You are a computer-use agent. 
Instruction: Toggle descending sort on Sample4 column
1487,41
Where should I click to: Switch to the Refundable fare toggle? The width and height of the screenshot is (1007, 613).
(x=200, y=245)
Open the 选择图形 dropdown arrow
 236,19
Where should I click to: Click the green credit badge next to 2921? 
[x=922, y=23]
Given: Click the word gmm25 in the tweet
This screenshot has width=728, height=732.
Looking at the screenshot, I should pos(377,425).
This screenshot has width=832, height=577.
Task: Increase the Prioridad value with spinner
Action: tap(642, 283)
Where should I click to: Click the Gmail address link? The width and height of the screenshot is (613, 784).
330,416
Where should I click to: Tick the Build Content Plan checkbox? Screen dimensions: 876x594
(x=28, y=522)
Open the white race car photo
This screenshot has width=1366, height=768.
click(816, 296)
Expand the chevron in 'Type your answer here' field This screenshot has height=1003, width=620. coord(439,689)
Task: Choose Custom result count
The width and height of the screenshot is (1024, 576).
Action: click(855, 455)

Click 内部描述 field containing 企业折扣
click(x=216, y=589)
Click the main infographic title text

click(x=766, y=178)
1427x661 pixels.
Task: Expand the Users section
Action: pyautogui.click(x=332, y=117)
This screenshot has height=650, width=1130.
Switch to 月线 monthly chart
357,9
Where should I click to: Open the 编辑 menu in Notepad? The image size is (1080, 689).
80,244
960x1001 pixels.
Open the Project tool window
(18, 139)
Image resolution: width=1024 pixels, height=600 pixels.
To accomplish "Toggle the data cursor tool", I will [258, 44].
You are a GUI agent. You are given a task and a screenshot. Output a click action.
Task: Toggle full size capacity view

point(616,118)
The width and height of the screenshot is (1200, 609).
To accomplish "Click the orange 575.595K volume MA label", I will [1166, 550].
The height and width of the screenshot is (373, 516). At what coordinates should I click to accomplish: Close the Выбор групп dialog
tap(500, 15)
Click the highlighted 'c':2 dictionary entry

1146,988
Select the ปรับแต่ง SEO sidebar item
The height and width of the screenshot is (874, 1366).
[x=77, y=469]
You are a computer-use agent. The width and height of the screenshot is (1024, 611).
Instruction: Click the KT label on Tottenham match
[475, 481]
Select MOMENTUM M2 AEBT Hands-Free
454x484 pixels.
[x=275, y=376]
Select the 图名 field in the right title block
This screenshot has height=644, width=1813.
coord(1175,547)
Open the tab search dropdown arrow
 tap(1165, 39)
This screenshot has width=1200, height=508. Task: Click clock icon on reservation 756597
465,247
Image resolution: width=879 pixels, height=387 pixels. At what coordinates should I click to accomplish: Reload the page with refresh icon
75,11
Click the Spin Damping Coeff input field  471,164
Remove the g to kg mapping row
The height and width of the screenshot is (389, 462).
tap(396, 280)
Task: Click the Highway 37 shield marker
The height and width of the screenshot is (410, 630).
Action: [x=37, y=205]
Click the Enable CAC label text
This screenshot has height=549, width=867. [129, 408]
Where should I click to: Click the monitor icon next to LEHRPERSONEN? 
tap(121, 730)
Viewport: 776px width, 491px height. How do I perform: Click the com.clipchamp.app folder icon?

- - - -

The listing above must be written out again in its entirety, exactly as given.

You are a computer-use agent. 
Instruction: Toggle descending sort on Sample4 column
1487,41
Where should I click to: Switch to the Refundable fare toggle? The width and height of the screenshot is (1007, 613).
(x=200, y=245)
Open the 选择图形 dropdown arrow
 236,19
Where should I click to: Click the green credit badge next to 2921? 
[x=922, y=23]
Given: Click the word gmm25 in the tweet
This screenshot has width=728, height=732.
Looking at the screenshot, I should pos(377,425).
This screenshot has width=832, height=577.
Task: Increase the Prioridad value with spinner
Action: tap(642, 283)
Where should I click to: Click the Gmail address link? The width and height of the screenshot is (613, 784).
330,416
Where should I click to: Tick the Build Content Plan checkbox? Screen dimensions: 876x594
(x=28, y=522)
Open the white race car photo
This screenshot has width=1366, height=768.
click(816, 296)
Expand the chevron in 'Type your answer here' field This screenshot has height=1003, width=620. coord(439,689)
Task: Choose Custom result count
The width and height of the screenshot is (1024, 576).
Action: click(855, 455)

Click 内部描述 field containing 企业折扣
click(x=216, y=589)
Click the main infographic title text

click(x=766, y=178)
1427x661 pixels.
Task: Expand the Users section
Action: pyautogui.click(x=332, y=117)
This screenshot has height=650, width=1130.
Switch to 月线 monthly chart
357,9
Where should I click to: Open the 编辑 menu in Notepad? The image size is (1080, 689).
80,244
960x1001 pixels.
Open the Project tool window
(18, 139)
Image resolution: width=1024 pixels, height=600 pixels.
To accomplish "Toggle the data cursor tool", I will [258, 44].
You are a GUI agent. You are given a task and a screenshot. Output a click action.
Task: Toggle full size capacity view

point(616,118)
The width and height of the screenshot is (1200, 609).
To accomplish "Click the orange 575.595K volume MA label", I will [1166, 550].
The height and width of the screenshot is (373, 516). At what coordinates should I click to accomplish: Close the Выбор групп dialog
tap(500, 15)
Click the highlighted 'c':2 dictionary entry

1146,988
Select the ปรับแต่ง SEO sidebar item
The height and width of the screenshot is (874, 1366).
[x=77, y=469]
You are a computer-use agent. The width and height of the screenshot is (1024, 611).
Instruction: Click the KT label on Tottenham match
[475, 481]
Select MOMENTUM M2 AEBT Hands-Free
454x484 pixels.
[x=275, y=376]
Select the 图名 field in the right title block
This screenshot has height=644, width=1813.
coord(1175,547)
Open the tab search dropdown arrow
 tap(1165, 39)
This screenshot has width=1200, height=508. Task: Click clock icon on reservation 756597
465,247
Image resolution: width=879 pixels, height=387 pixels. At what coordinates should I click to accomplish: Reload the page with refresh icon
75,11
Click the Spin Damping Coeff input field  471,164
Remove the g to kg mapping row
The height and width of the screenshot is (389, 462).
tap(396, 280)
Task: Click the Highway 37 shield marker
The height and width of the screenshot is (410, 630).
Action: [x=37, y=205]
Click the Enable CAC label text
This screenshot has height=549, width=867. [129, 408]
Where should I click to: Click the monitor icon next to LEHRPERSONEN? 
tap(121, 730)
Viewport: 776px width, 491px height. How do I perform: Click the com.clipchamp.app folder icon?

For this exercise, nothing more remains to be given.